* [DESCRIZIONE ESERCIZIO] Nel brano sull'Università di Barcellona, da quale anno accademico la crisi ecosociale diventa materia obbligatoria per tutte le facoltà?

* [BRANO SCELTO]
▬▬▬▬▬▬▬▬▬▬

Il mese scorso in pochi in Italia (il manifesto ne è un’eccezione) si sono accorti che a Barcellona è avvenuta una piccola rivoluzione.
Uno di quegli avvenimenti che sono storici, ma che – ancora di più – marcano uno Zeitgeist.
L’Università di Barcellona (la UB), la prima al mondo, si è impegnata a partire dall’anno accademico 2024-2025 a trasformare la crisi ecosociale in materia obbligatoria e trasversale per tutte le facoltà e tutti i corsi di laurea.
Non è un caso che questo avvenga proprio nella città che è diventata riferimento mondiale per le sue politiche urbanistiche ecofriendly.
Uno dei protagonisti che ha reso possibile una decisione che coinvolgerà i 6.200 professori e i più di 14 mila studenti che l’università sforna ogni anno è il dottorando italiano in sociologia Lorenzo Velotti.
Laureato in scienze politiche a Bologna, con master in antropologia a Londra, ha vissuto in Argentina, Stati Uniti, Grecia, fra attivismo e ricerca.
A Londra ha incontrato come professore l’antropologo e attivista anarchico David Greber, riferimento del movimento Occupy Wall Street, che lo ha trasformato.
Attivo nel No Borders Camp in Grecia nel 2016, si è unito nel 2018 a Extinction Rebellion, un movimento che chiede ai governi con azioni di disobbedienza civile nonviolenta di controllare la crisi climatica, fermare la perdita di biodiversità e minimizzare il collasso ecosociale.

▬▬▬▬▬▬▬▬▬▬

* [DATI REGISTRATI]
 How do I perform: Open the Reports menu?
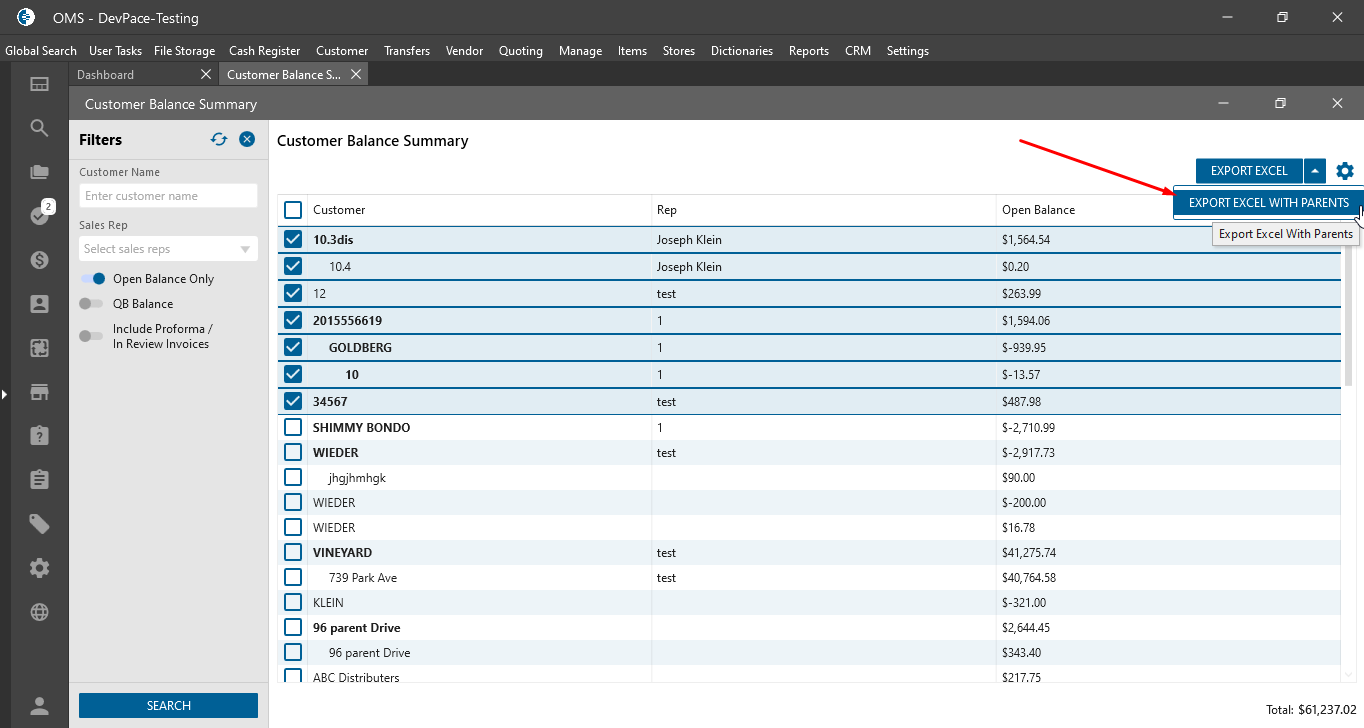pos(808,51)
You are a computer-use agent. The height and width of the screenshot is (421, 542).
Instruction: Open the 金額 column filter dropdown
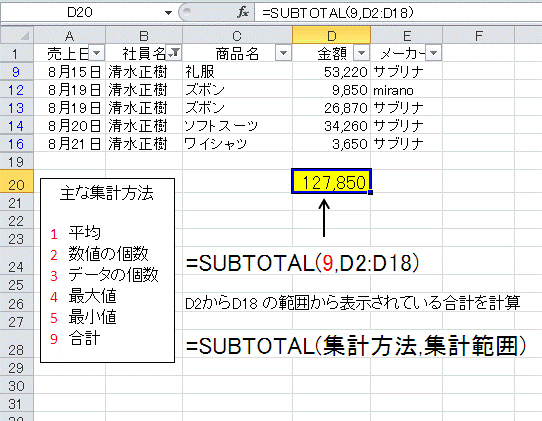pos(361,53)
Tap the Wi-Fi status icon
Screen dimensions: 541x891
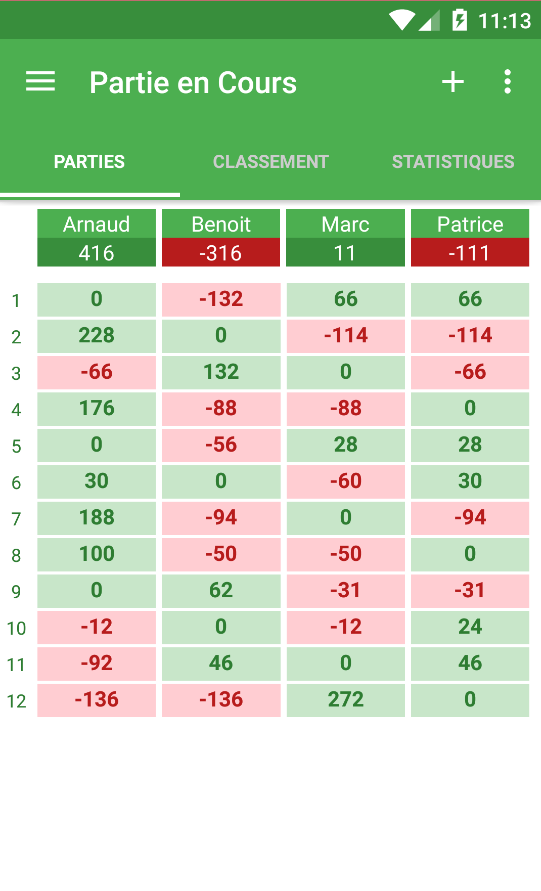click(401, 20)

▬▬▬▬▬▬▬▬▬▬

* [SOLUZIONE ESERCIZIO] Dall'anno accademico 2024-2025.